Friday, December 21, 2007

Gabriel Garcia Marquez- Love in the Time of Cholera


Love story

”’It was inevitable . . .’ So begins this story set in a country on the Caribbean coast of South America – a story that ranges from the late nineteenth century to the early decades of our own, tracing the lives of three people and their entwined fates. And yet, at first nothing seems inevitable, for this is a tale of unrequited love. Fifty years, nine months, and four days’ worth, to be exact. For that is how long Florentino Ariza has waited to declare, once again, his undying love to Fermina Daza, whom he courted and almost won so many years before. He has the bad grace, however, to make his declaration at the funeral of her husband, one of the most illustrious men of his time, a patron of the arts, distinguished professor of medicine, and leader in the fight against the cholera epidemics that once ravaged the country. Shaken by Florentino’s bold speech, Fermina banishes him from her house. But that is only the beginning. With the craft, humor, and accumulated wisdom of a master of fiction, García Márquez transports them (and the reader) back to those early days when they first met, courted, and were forced apart.

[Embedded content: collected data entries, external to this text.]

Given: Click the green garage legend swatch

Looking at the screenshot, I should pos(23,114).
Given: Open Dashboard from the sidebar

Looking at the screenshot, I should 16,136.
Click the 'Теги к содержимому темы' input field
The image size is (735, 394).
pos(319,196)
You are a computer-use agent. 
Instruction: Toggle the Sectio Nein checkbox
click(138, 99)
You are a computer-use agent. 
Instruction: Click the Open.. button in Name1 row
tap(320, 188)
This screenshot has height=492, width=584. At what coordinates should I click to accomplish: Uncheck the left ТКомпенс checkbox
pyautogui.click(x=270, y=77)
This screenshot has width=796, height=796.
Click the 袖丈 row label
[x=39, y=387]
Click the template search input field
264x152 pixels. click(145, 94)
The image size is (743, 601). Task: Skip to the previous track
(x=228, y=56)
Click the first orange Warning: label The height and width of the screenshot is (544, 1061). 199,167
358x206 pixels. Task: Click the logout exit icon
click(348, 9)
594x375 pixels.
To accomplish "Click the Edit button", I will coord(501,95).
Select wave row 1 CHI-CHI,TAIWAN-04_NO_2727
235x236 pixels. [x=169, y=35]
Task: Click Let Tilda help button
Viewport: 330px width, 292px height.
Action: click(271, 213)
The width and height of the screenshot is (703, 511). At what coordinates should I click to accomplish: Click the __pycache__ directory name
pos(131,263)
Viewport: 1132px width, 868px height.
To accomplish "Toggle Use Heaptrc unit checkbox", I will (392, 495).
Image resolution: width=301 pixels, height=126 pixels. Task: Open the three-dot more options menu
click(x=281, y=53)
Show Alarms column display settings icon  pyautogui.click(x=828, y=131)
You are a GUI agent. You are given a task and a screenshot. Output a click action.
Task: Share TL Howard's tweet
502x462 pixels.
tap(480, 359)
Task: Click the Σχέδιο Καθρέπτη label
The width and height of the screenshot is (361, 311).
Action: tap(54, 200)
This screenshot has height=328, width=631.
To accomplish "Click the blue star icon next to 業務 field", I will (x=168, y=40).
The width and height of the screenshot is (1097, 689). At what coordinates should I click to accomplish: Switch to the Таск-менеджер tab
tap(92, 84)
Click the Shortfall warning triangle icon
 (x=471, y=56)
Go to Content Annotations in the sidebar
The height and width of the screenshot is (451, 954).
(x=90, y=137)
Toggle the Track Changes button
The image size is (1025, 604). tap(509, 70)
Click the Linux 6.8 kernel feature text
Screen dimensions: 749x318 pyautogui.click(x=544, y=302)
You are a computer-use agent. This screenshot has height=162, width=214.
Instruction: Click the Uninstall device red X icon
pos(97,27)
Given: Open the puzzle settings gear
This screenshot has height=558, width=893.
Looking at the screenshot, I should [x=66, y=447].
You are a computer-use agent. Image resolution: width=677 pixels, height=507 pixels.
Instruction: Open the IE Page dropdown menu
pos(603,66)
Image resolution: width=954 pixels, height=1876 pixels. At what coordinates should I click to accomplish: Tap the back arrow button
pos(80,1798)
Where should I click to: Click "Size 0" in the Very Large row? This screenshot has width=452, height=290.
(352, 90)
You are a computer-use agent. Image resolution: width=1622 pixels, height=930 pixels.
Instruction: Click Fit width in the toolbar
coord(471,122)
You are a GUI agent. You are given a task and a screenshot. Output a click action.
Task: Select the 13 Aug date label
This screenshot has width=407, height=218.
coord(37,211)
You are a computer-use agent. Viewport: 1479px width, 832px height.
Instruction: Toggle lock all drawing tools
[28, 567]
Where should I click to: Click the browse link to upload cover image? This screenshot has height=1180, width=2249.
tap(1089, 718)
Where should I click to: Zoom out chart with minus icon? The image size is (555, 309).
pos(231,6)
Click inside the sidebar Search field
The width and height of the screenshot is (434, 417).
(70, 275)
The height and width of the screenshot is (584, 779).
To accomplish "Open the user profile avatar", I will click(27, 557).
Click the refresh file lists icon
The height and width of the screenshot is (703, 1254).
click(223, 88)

He shows them going their very different ways – Florentino with his poetry, his rise to prominence in business, and (his devotion to Fermina Daza notwithstanding) his constant pursuit of women. And we see Fermina as she is wooed by the most sought-after bachelor of their time, Doctor Juvenal Urbino de la Calle; as they wed; as they experience all the events and emotions – honeymoon, passion, children, small betrayals, separations, dependencies, and adventures – that constitute a long, sturdy marriage. And then, at what might seem the end of their lives, Fermina Daza and Florentino Ariza are brought together once more, in a meeting whose outcome is as fateful, as suspenseful, as any in literature.”